Generalizations of Fermat’s Little Theorem and combinatorial zeta functions

Everyone who studies elementary number theory learns two different versions of Fermat’s Little Theorem:

Fermat’s Little Theorem, Version 1: If $p$ is prime and $a$ is an integer not divisible by $p$ , then $a^{p-1} \equiv 1 \pmod{p}$ .

Fermat’s Little Theorem, Version 2: If $p$ is prime and $a$ is any integer, then $a^{p} \equiv a \pmod{p}$ .

as well as the following extension of Version 1 of Fermat’s Little Theorem to arbitrary positive integers $n$ :

Euler’s Theorem: If $n$ is a positive integer and $(a,n)=1$ , then $a^{\phi(n)} \equiv 1 \pmod{n}$ , where $\phi$ is Euler’s totient function.

My first goal in this post is to explain a generalization of Version 2 of Fermat’s Little Theorem to arbitrary $n$ . I’ll then explain an extension of this result to $m \times m$ integer matrices, along with a slick proof of all of these results (and more) via “combinatorial zeta functions”.

The Möbius function and the Necklace Theorem

First of all, recall the definition of the Möbius function from elementary number theory:

Definition: For a positive integer $n$ , define $\mu(n) = 0$ if $n$ is not square-free. Otherwise, write $n=p_1\cdots p_k$ as a product of distinct primes and define $\mu(n) = (-1)^k$ .

The importance of the Möbius function is captured by the following result (analogous to the Fourier inversion formula):

Theorem (Möbius Inversion): If $f : {\mathbb N} \to {\mathbb C}$ is multiplicative, meaning that $f(ab)=f(a)f(b)$ whenever $(a,b)=1$ , and $g(n) = \sum_{d \mid n} f(d)$ for all $n$ , then $f(n) = \sum_{d \mid n} \mu(n/d) g(d)$ for all $n$ .
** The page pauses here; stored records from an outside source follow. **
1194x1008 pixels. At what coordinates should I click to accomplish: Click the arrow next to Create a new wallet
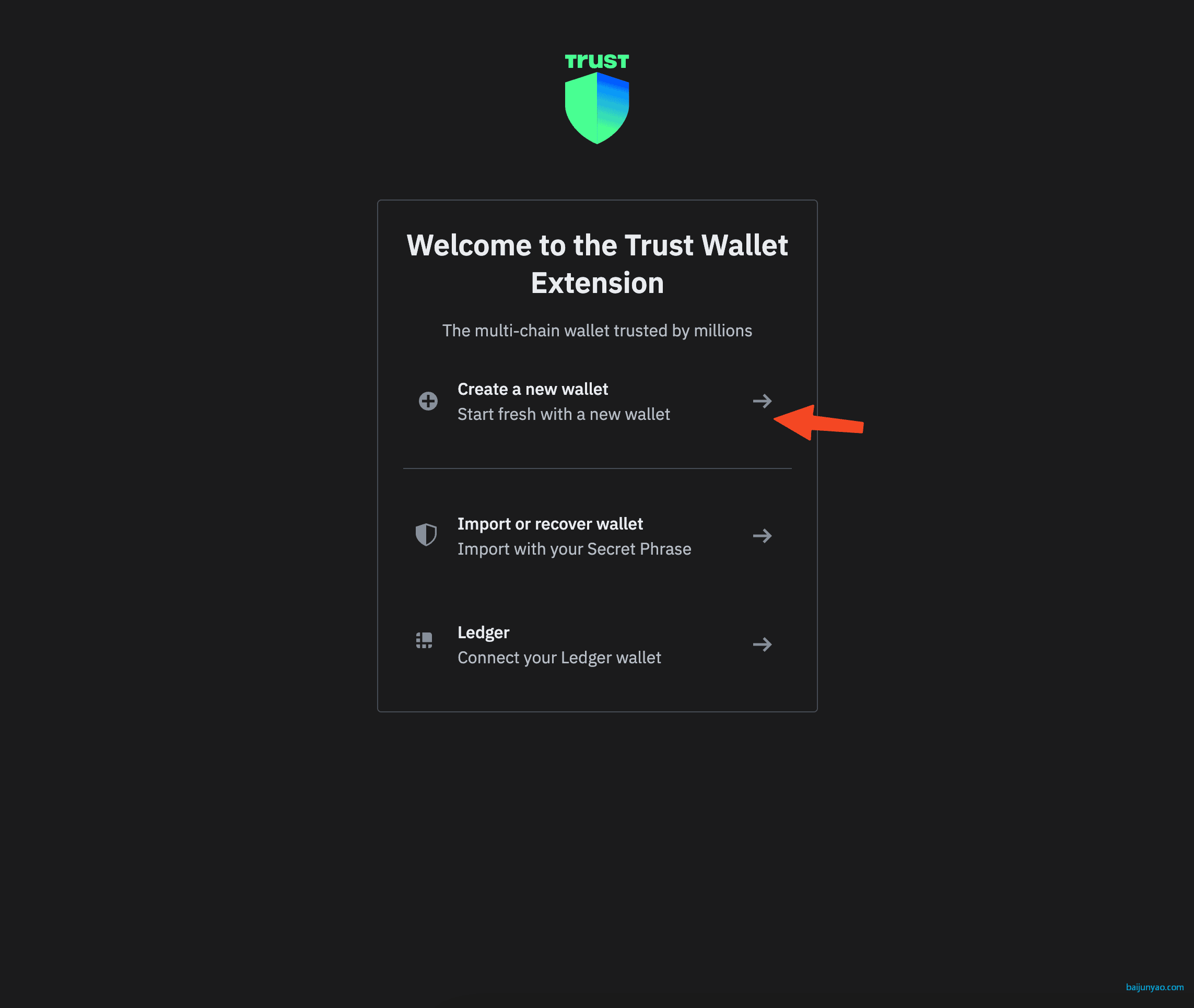[762, 401]
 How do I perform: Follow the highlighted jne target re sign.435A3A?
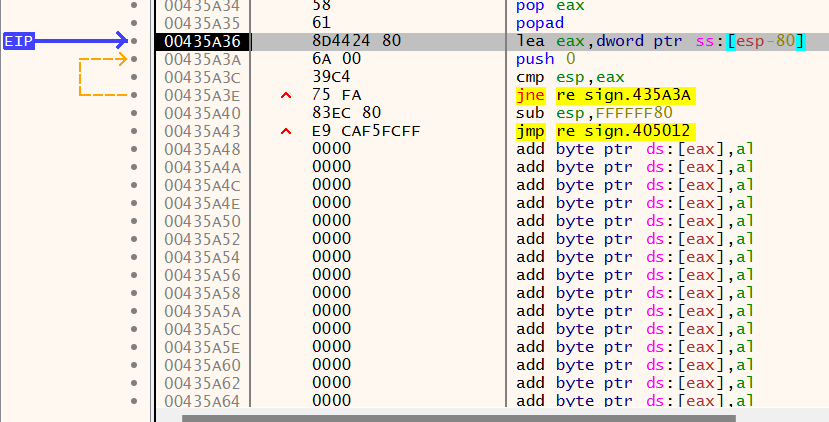point(624,95)
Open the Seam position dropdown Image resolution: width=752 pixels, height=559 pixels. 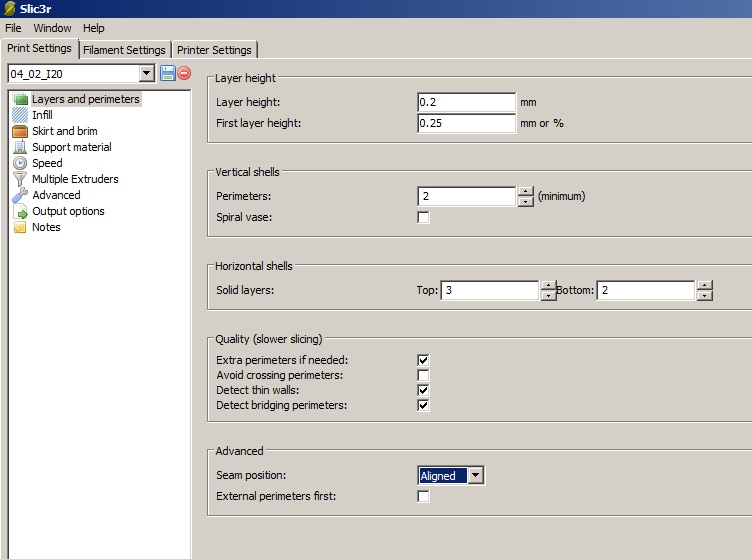click(x=475, y=476)
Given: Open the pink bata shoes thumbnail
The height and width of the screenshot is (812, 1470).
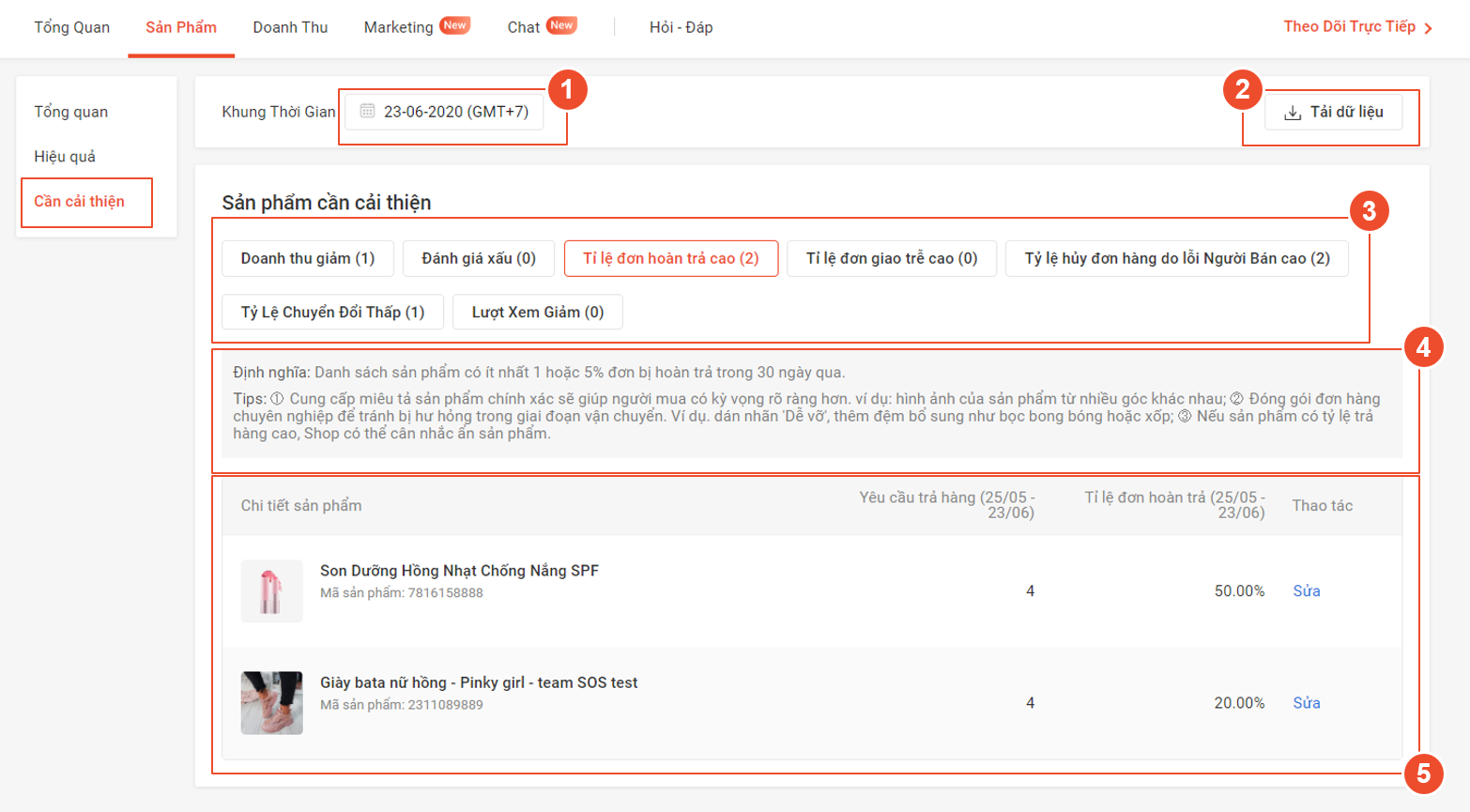Looking at the screenshot, I should tap(271, 702).
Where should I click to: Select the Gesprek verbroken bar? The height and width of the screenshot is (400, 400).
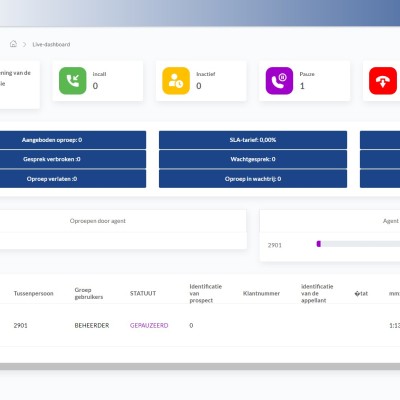pos(73,159)
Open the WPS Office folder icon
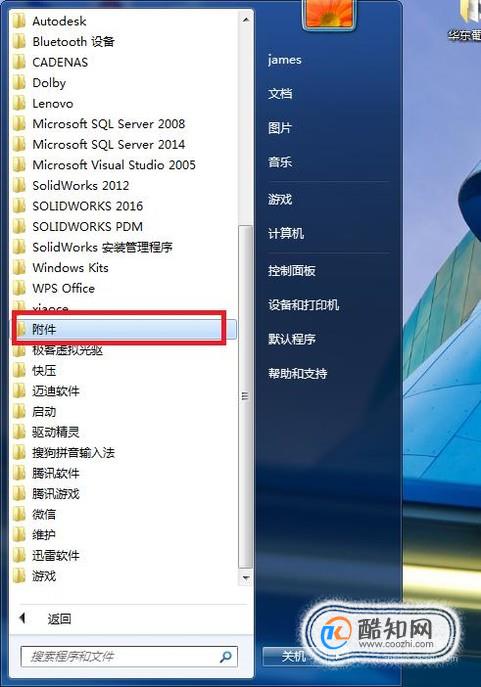This screenshot has height=687, width=481. [x=19, y=288]
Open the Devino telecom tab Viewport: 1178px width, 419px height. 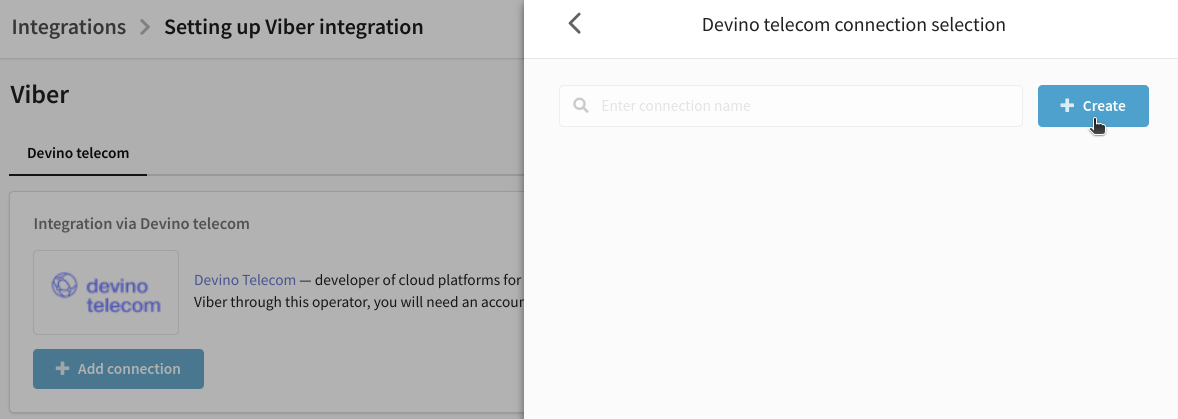[78, 153]
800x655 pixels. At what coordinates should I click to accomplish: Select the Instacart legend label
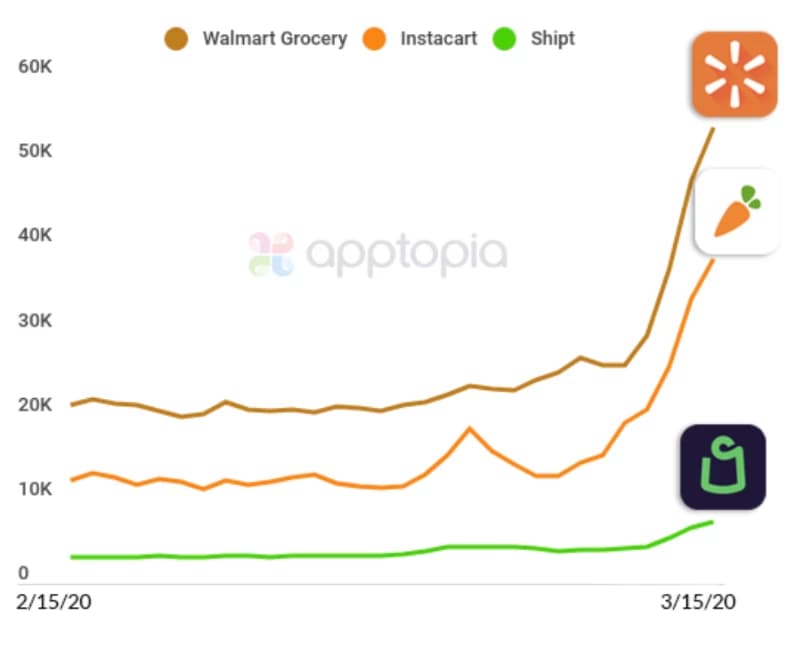click(439, 39)
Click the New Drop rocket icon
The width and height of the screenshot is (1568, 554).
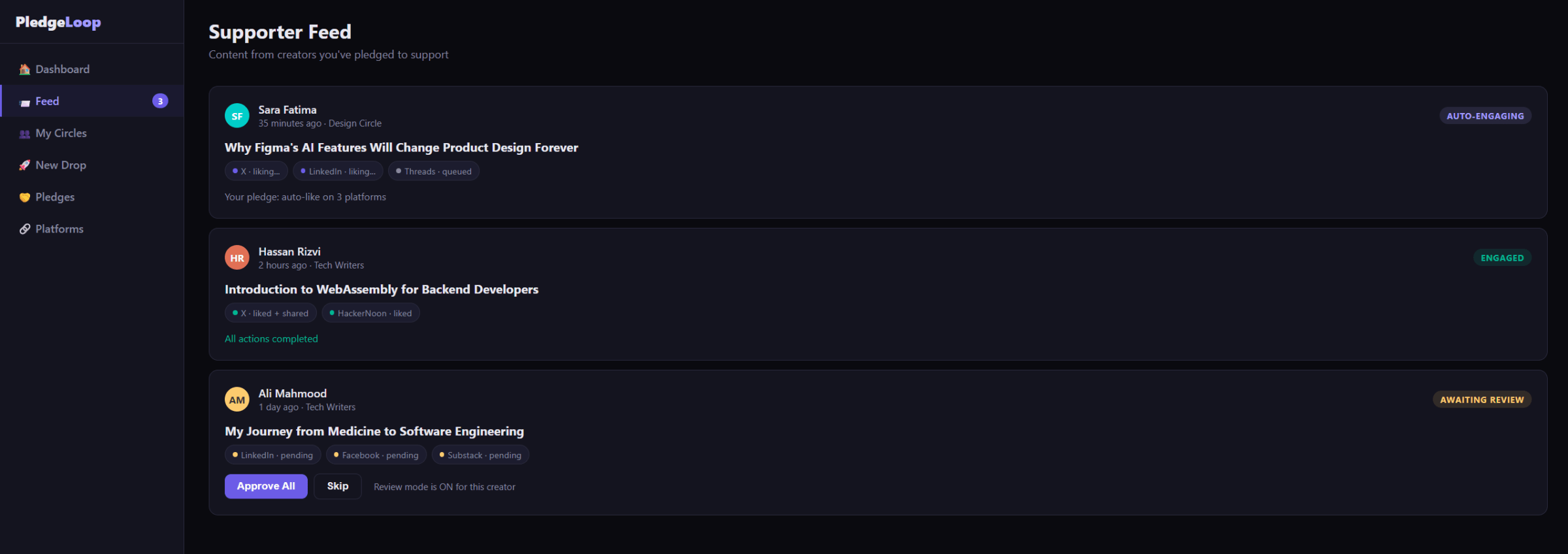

The following result, which generalizes Version 2 of Fermat’s Little Theorem, was proved by Gauss when $a$ is prime. A proof of the general case was published independently between 1880 and 1883 by Kantor, Weyr, Lucas, and Pellet. For lack of a better name (it’s usually called “Gauss’s congruence”, but let’s be honest, Gauss has enough named for him already) I’ll call this the

Necklace Theorem: If $n$ is a positive integer and $a$ is any integer, then $\sum_{d \mid n} \mu(n/d) a^d \equiv 0 \pmod{n}$ .

We will give three different proofs of this result. (For an explanation of the name “Necklace Theorem”, see this Wikipedia page or keep reading.)

Algebraic Proof of the Necklace Theorem

When $n=p^k$ is a prime power, the Necklace Theorem says that $a^{p^k} \equiv a^{p^{k-1}} \pmod{p^k}$ . This can be proved by induction on $k$ , with the base case $k=1$ being Fermat’s Little Theorem. For the inductive step, if $a^{p^k} \equiv a^{p^{k-1}} \pmod{p^k}$ then $a^{p^k} = a^{p^{k-1}} + p^k m$ for some integer $m$ . Raising both sides to the $p^{\rm th}$ power and using the fact that $p \mid \binom{p}{i}$ for $0 < i < p$ , the result follows.

The general case follows from the prime-power case using the Chinese Remainder Theorem. For example, when $n = 45$ the Necklace Theorem says that $a^{45} - a^{15} - a^9 + a^3 \equiv 0 \pmod{45}.$ By the $n=9$ case the left-hand side is $((a^5)^9 - (a^5)^3)+(a^9-a^3) \equiv 0 \pmod{9}$ , but the left-hand side is also $((a^9)^5 - a^9))+((a^3)^5-a^3) \equiv 0 \pmod{5}$ . We leave a formal proof of the general case along these lines as an exercise to the reader.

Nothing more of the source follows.